| Does Lightstreamer offer guaranteed delivery? |
The Lightstreamer network protocol is based on TCP. Being Lightstreamer Server a stand-alone application (i.e. not intermediated by a web/application server) it owns a direct control over TCP. The TCP protocol offers guaranteed delivery, since it uses backward ACK packets to notify the Server that each piece of information has reached the Client. Lightstreamer’s guaranteed delivery works as follows. First of all, it depends on the subscription mode. Lightstreamer offers four different modes (RAW, MERGE, DISTINCT, COMMAND). Basically, in MERGE mode subsequent events can be filtered and mixed together, in order to reduce bandwidth and frequency. In DISTINCT mode subsequent events are never mixed and they are delivered one by one to the Client. MERGE mode is typically used for stock prices; DISTINCT mode is typically used for news headlines or order execution notifications in a portfolio. Let’s suppose that a web client subscribed to a portfolio in DISTINCT mode. The maxFrequency parameter of that subscription has been set to “unfiltered”, which implies an “unlimited” ItemEvenBuffer size. An global maximum bandwidth has also been allocated for that streaming session.

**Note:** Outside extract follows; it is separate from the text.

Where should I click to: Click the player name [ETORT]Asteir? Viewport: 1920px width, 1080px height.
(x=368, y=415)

The Data Adapter begins to pump updates pertaining to the items of that portfolio into the Lightstreamer Kernel, that in turn delivers them in real-time to the right Client(s). The Kernel guarantees the delivery of the updates in the original order. All the possible scenarios for the delivery of each packet are the following:
- The packet reaches the Client. A TCP acknowledge is sent back to the Server, which can keep on delivering the updates. Of course, the custom client-side web application has to display the updates upon receipt. But if it’s not defective, this will predictably happen.
- The packet does not reach the Client because the allocated maximum bandwidth (if it was allocated) is currently saturated OR there is a network congestion preventing the packets from being delivered. In these cases the Kernel buffers the events until the network allows it to release them. Should the internal buffer (whose maximum physical size depends on the memory of the server box) get full (quite an impossible event for a portfolio), then one or more updates are LOST: in this case a notification is sent to the Client with high priority (on the same stream connection but in front of the buffered updates) so that the Client application can choose to take some recovery action. If even the delivery of the notifications is impossible, it means there is a serious network problem and we fall into case 3.

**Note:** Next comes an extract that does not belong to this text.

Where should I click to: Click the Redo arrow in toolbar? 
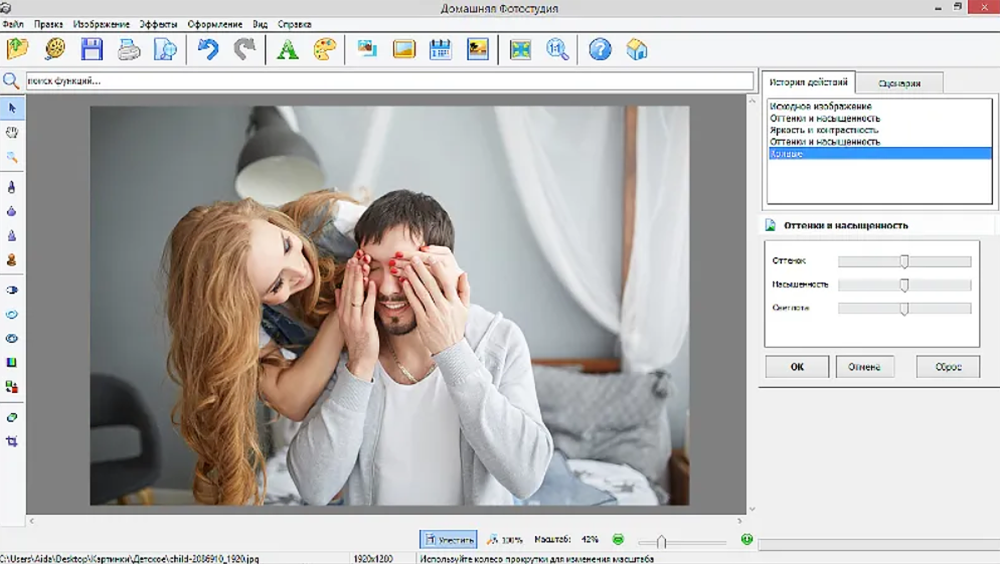tap(244, 49)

- The packet does not reach the Client because the stream connection was closed due to a network timeout or the Server crashed. In this case, after a configurable timeout for missing heartbeat packets, the Web Client automatically and transparently aborts the current session and opens a fresh connection to the Lightstreamer Server cluster. Then it resubscribes to all the current items (without the user having to do anything), while requesting for a “snapshot”. This means that the Server will send back the current image of the items, to guarantee that no lost events occurs during the transition between the old session and the new one.
DISTINCT mode was used in this example for the sake of simplicity. In reality a portfolio is easier to handle through the COMMAND mode. In COMMAND mode all the considerations above apply when delivering new rows. But it keeps the ability to merge events pertaining to the same row. This means that if you deliver an order submission to the Client and after half a second you deliver to the Client the execution of that order, if the Client establishes a new session (in case 3), as a snapshot it will receive the updated item (order execution), not the redundant history (order submission covered by a order execution). This improves efficiency and bandwidth usage a lot. Obviously, if the Client needs the full history of the Portfolio instead of “current-moment coherency”, DISTINCT mode can be used. |
| Could you elaborate on what is specifically handled within the Metadata Adapter? Would an example convey this? |
The Metadata Adapter is mainly used for authentication/authorization. It provides some interfaces that give you full fine-grained control over what each user can see and do.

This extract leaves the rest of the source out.